What you should do - For the records below, print the lines from the line with "Select the 分时 timeframe tab" through the line with "Image resolution: width=1099" exactly as written; include both end lines and exclude the rest.

[Records drawn from a dataset]
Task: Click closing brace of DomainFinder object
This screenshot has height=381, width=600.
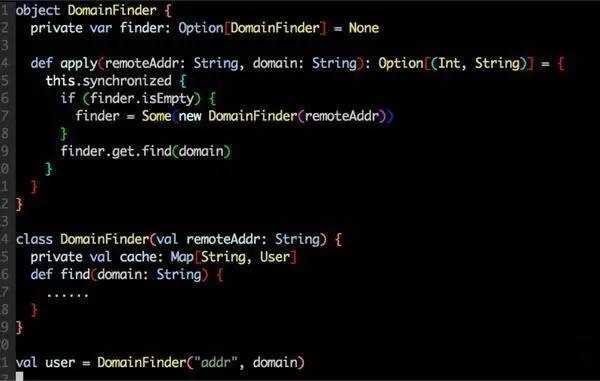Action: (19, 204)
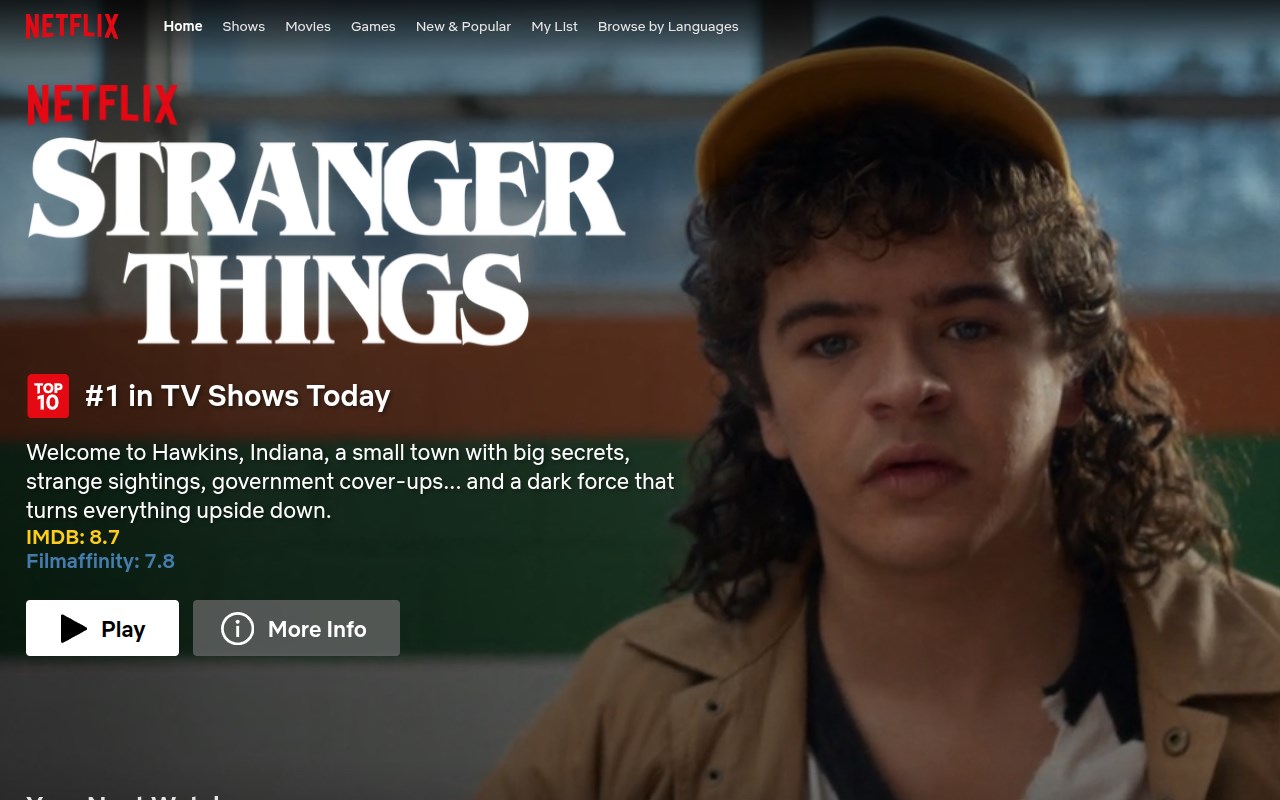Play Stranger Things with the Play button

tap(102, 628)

* * *

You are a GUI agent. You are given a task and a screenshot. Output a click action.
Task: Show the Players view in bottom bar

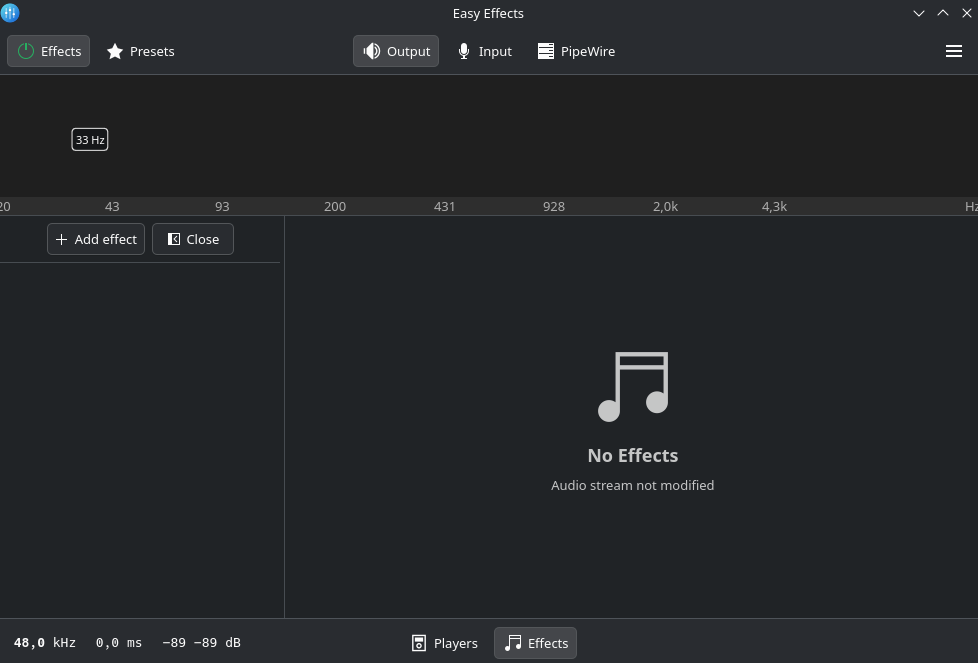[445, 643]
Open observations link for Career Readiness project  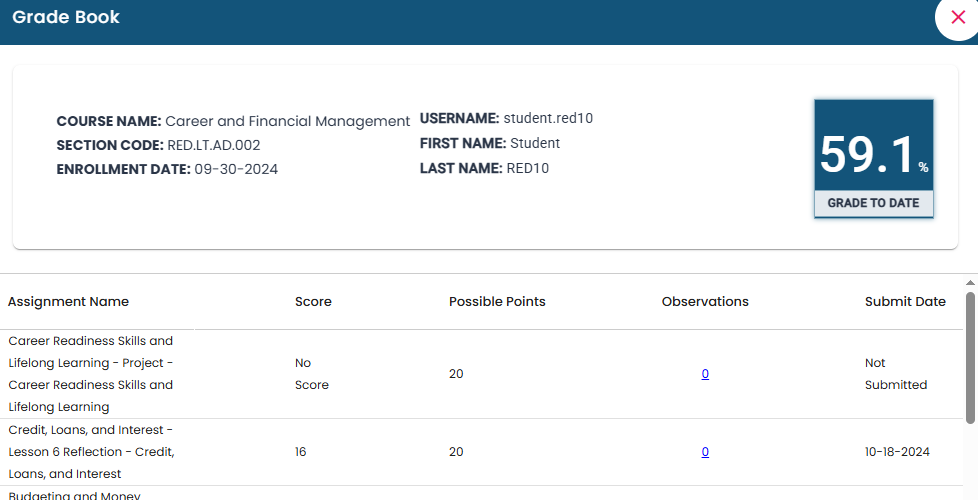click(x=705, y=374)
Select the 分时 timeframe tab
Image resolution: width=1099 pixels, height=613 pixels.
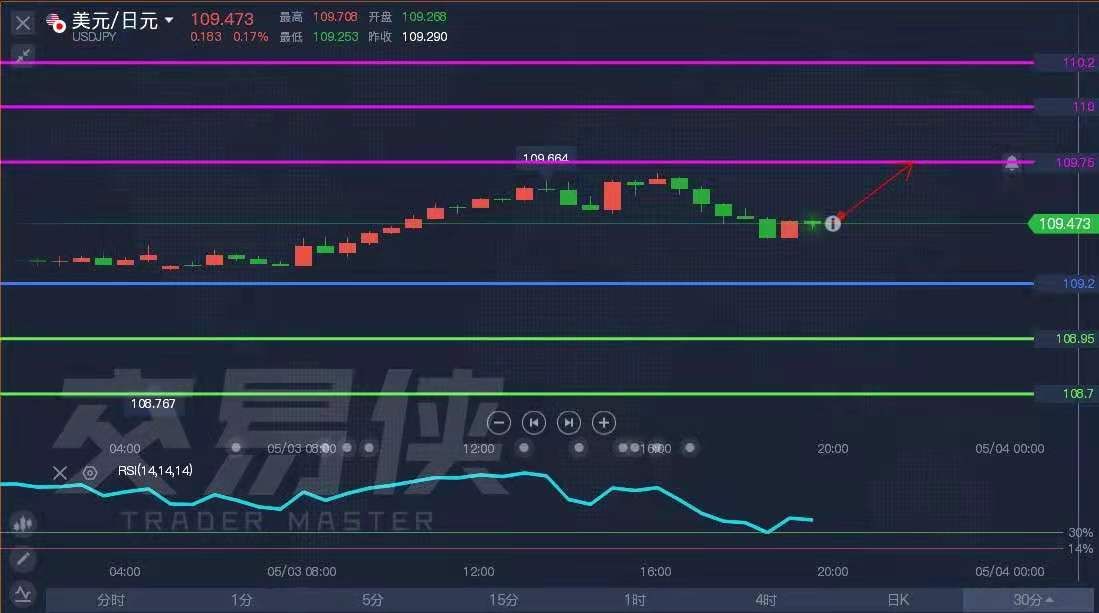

Answer box -
Select the 分时 timeframe tab
Image resolution: width=1099 pixels, height=613 pixels.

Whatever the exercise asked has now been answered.